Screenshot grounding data
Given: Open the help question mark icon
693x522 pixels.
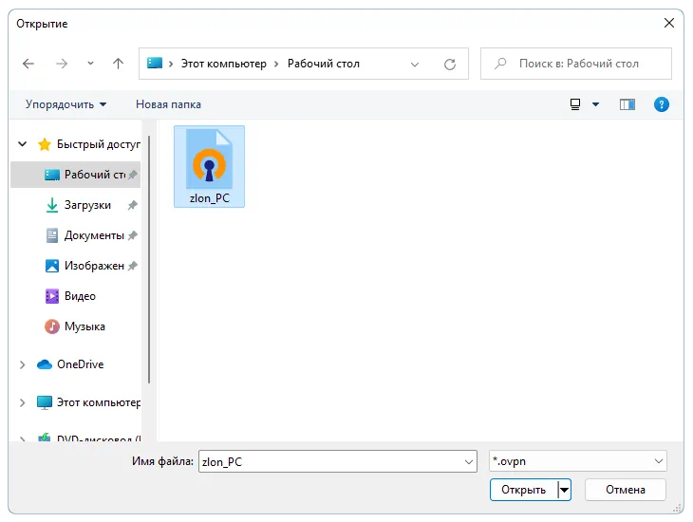Looking at the screenshot, I should (x=662, y=104).
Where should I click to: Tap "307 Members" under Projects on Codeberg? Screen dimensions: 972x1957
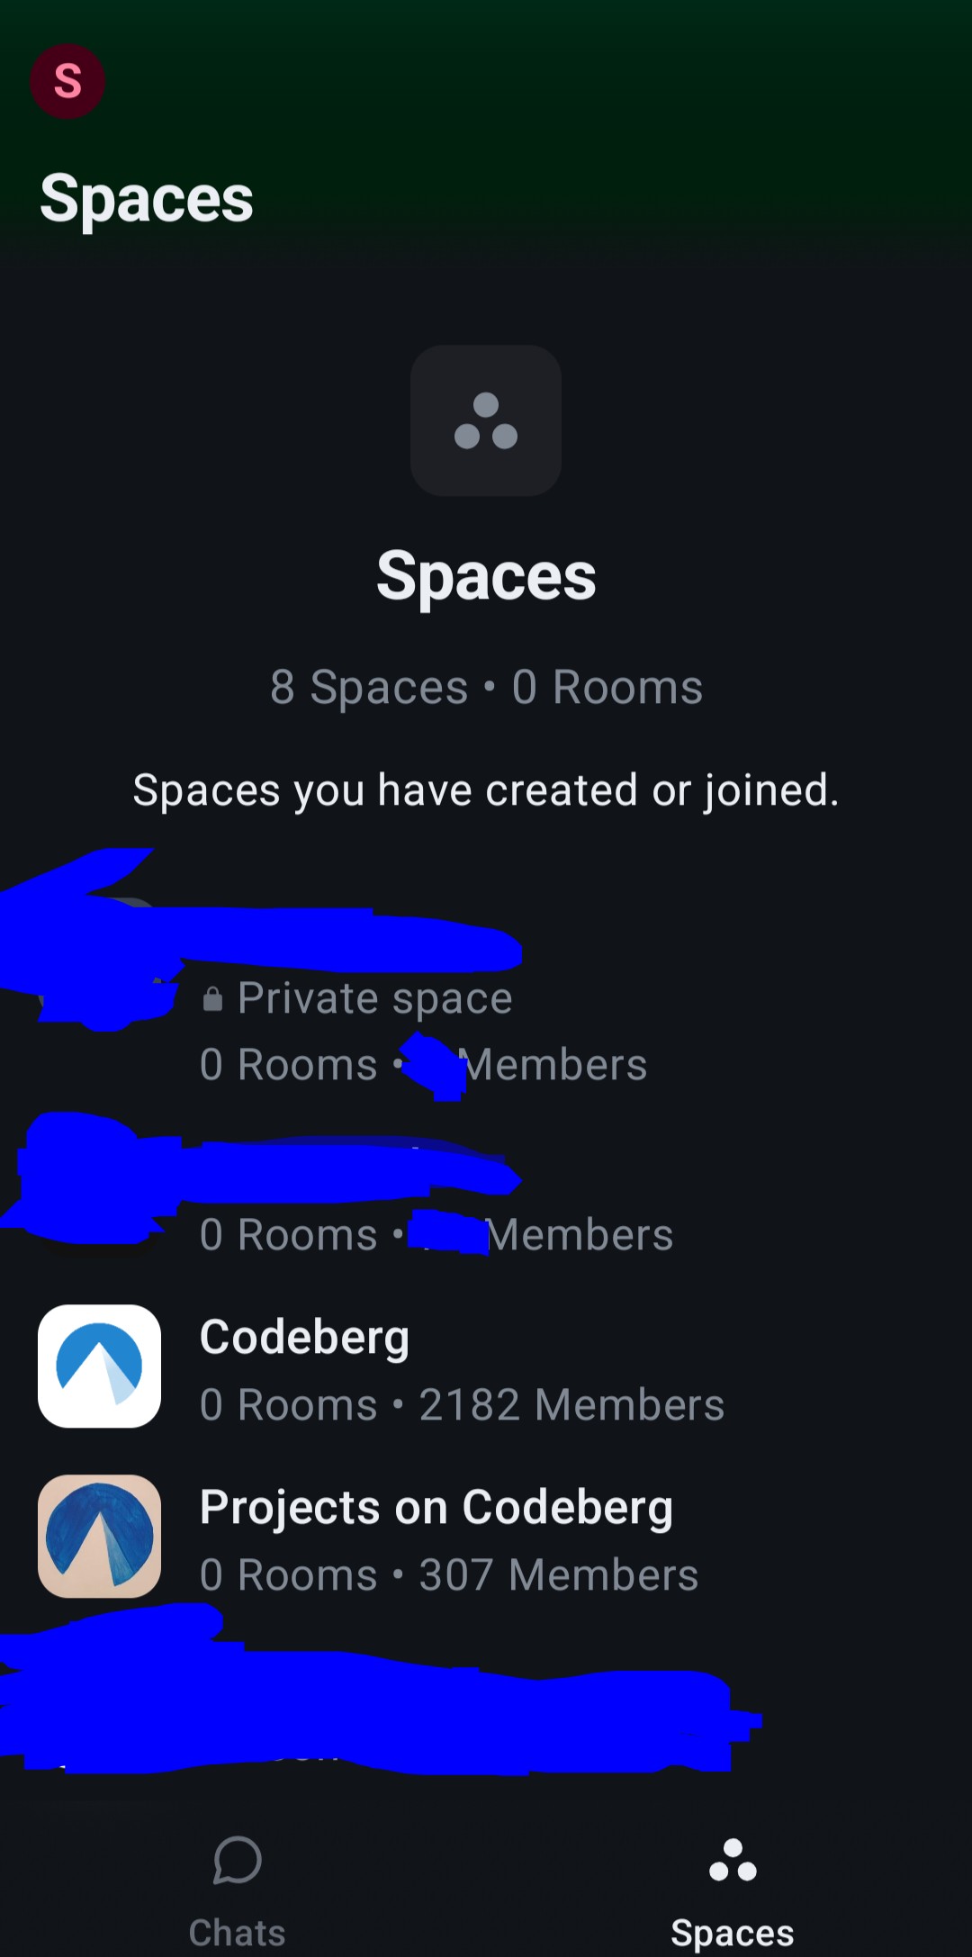[559, 1575]
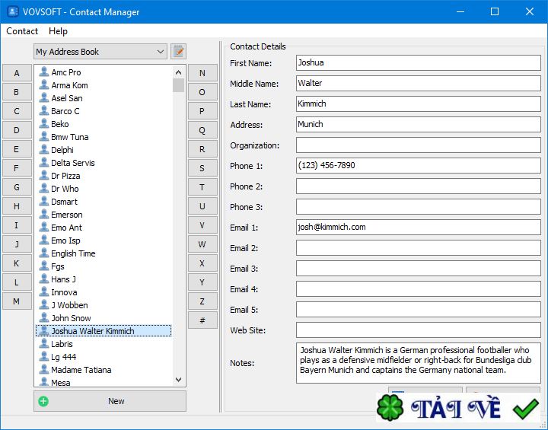Click the person icon beside Amc Pro

tap(44, 72)
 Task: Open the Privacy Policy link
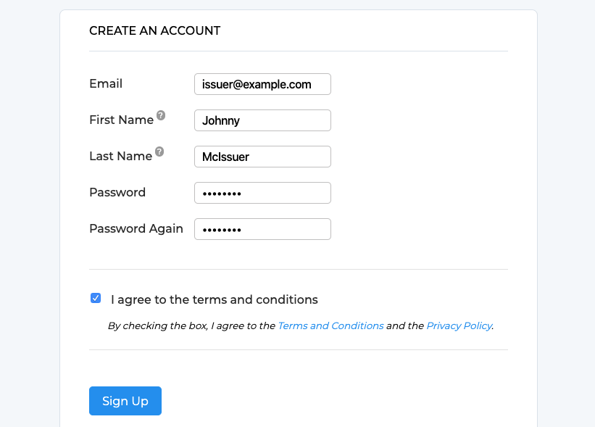(459, 326)
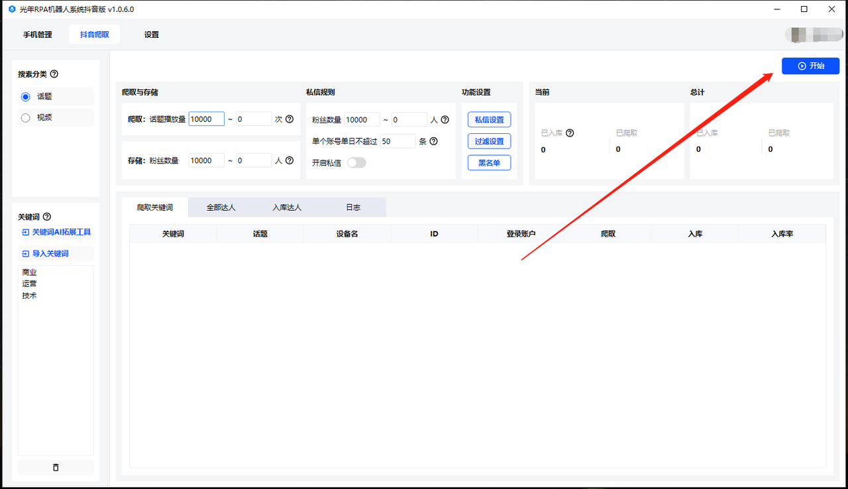Viewport: 848px width, 489px height.
Task: Select the 话题 radio button
Action: click(26, 97)
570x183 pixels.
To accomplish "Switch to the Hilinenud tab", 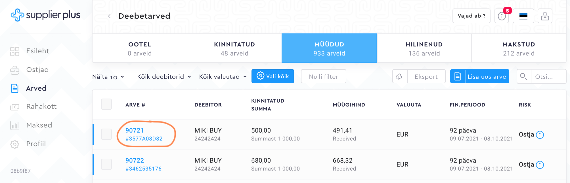I will coord(424,48).
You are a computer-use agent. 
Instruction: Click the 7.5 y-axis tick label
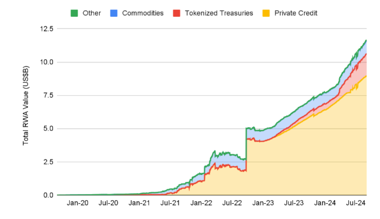click(49, 95)
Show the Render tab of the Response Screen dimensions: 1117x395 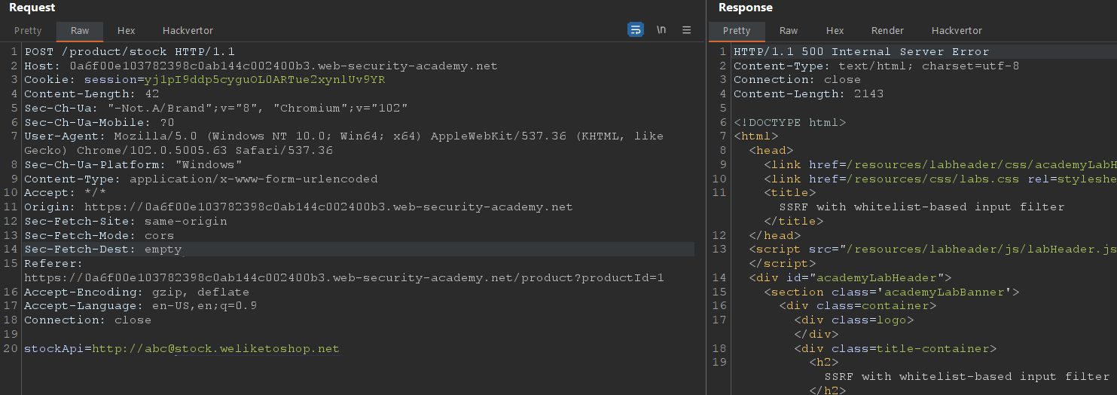coord(887,31)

TASK TO COMPLETE
Using the data above, return the lines from the one holding "Where should I" through the one holding "570x183 pixels." exactly, but not the pictures.

EXERCISE SOLUTION
Where should I click to: Tap "307 Members" under Projects on Codeberg? Screen dimensions: 972x1957
[559, 1575]
Click the person icon beside Amc Pro

tap(44, 72)
 Task: Open the Privacy Policy link
(459, 326)
Viewport: 848px width, 489px height.
Task: Select the 话题 radio button
Action: click(26, 97)
570x183 pixels.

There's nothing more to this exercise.